• _Data for this exercise_:
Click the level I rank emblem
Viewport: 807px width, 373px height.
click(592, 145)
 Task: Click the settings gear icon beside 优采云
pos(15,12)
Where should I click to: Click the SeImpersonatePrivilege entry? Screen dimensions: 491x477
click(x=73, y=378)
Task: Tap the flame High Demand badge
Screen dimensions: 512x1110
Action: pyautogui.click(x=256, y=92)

==

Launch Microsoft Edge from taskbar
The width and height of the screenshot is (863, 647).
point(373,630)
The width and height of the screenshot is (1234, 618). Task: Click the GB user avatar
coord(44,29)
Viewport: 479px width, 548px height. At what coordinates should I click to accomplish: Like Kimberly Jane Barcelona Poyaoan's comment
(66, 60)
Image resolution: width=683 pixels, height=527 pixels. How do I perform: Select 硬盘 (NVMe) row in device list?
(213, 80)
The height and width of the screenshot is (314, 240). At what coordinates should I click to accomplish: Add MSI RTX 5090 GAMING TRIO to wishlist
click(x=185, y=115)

• _Task requirements_: Please reproduce exactly the lines in the listing above from the one containing "Task: Click the settings" through the one containing "Task: Tap the flame High Demand badge", both included, and nothing more.

• _Answer_:
 Task: Click the settings gear icon beside 优采云
pos(15,12)
Where should I click to: Click the SeImpersonatePrivilege entry? Screen dimensions: 491x477
click(x=73, y=378)
Task: Tap the flame High Demand badge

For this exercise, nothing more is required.